Ambar Deschamps Perdomo, Felix Tome-Bermejo, Angel R. Piñera, Luis Alvarez

(Department of Occupational Medicine, Fundación Jiménez Díaz University Hospital, Madrid, Spain)

Am J Case Rep 2015; 16:60-64

DOI: 10.12659/AJCR.892631


Background: Sacral stress fracture during pregnancy is an uncommon condition with unclear pathophysiology, presenting with non-specific symptoms and clinical findings. To date, few cases have been published in the literature describing the occurrence of sacral stress fracture during pregnancy.
Case Report: We report a 28-year-old primigravid patient who developed lumbosacral pain at the end of the second trimester. Symptoms were overlooked throughout pregnancy and the postpartum period, resulting in the development of secondary chronic gait and balance problems.
Conclusions: Stress fracture of the sacrum should be included in the differential diagnosis of low back and sacral pain during pregnancy.

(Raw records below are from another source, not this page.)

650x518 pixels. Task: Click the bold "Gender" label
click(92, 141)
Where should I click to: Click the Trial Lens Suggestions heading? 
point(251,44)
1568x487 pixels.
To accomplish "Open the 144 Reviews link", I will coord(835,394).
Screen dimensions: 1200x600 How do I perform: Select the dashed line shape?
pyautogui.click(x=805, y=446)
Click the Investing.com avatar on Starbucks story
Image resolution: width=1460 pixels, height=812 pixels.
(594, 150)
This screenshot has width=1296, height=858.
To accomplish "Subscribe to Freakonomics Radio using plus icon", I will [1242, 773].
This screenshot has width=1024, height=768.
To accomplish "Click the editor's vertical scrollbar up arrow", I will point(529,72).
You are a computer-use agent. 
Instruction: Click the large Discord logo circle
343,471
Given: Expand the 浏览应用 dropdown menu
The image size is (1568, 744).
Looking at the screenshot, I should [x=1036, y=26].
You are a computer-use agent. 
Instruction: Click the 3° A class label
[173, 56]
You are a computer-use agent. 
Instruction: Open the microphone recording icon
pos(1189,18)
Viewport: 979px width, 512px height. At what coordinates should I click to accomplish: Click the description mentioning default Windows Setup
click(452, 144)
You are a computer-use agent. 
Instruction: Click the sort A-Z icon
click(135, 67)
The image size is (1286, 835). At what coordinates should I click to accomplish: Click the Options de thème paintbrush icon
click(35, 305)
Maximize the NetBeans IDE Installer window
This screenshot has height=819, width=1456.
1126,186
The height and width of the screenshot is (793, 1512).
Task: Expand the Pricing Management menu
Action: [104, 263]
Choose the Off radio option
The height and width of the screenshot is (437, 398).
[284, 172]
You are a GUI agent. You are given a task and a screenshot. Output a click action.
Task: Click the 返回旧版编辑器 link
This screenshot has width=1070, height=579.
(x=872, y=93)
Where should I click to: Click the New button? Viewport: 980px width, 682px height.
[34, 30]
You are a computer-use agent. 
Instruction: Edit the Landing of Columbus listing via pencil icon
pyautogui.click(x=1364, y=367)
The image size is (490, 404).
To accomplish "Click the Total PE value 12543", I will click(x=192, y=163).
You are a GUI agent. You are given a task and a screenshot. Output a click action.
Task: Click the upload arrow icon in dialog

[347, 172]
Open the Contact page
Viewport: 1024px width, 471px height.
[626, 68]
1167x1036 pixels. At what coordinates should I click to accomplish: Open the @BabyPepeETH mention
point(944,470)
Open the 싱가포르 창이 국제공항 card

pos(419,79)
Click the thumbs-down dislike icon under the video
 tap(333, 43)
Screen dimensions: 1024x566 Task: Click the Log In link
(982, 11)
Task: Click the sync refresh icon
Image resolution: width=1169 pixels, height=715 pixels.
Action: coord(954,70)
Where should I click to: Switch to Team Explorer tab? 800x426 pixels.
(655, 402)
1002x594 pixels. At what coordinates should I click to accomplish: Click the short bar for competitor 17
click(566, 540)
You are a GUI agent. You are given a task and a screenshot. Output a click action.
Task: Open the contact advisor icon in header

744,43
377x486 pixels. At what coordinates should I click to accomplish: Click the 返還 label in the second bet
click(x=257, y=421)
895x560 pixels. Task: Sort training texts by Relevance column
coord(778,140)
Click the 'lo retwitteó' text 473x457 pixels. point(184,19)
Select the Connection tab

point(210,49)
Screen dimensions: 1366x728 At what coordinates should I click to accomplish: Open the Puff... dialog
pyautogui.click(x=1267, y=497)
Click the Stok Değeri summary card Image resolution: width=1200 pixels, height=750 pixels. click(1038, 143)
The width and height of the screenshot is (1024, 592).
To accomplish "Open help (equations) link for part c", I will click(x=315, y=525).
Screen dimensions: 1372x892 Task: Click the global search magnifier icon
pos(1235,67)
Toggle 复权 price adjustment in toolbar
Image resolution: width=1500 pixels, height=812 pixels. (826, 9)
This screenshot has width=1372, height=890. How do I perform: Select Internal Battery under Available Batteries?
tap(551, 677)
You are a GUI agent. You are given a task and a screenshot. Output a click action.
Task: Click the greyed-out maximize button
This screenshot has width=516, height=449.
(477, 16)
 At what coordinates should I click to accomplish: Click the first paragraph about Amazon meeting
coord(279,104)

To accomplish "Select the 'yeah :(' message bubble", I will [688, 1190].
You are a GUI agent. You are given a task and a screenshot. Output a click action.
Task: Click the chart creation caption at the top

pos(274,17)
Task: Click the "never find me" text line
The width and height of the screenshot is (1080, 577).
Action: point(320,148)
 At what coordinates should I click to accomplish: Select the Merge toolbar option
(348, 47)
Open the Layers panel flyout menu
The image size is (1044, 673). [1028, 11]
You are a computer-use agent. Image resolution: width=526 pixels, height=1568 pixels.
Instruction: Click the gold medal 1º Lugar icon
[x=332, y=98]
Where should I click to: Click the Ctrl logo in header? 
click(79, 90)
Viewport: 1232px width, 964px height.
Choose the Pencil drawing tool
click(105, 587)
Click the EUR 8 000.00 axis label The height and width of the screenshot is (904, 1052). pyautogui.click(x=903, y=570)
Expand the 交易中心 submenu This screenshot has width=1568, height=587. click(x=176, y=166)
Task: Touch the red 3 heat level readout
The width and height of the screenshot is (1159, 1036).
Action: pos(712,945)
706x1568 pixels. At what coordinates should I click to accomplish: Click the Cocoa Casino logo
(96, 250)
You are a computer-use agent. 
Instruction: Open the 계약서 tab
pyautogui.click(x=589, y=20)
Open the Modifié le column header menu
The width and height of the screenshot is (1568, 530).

Its prevalence is probably underestimated because of the lack of specificity of the symptoms. Plain radiographs are not appropriate due to radiation exclusion; magnetic resonance is the only method that can be applied safely. There is limited information on natural history but many patients are expected to have a benign course. However, misdiagnosis may lead to prolonged morbidity and the development of secondary gait abnormalities. Stress fracture of the sacrum should be included in the differential diagnosis of low back and sacral pain during pregnancy. A high index of suspicion is necessary to establish an early diagnosis and appropriate treatment.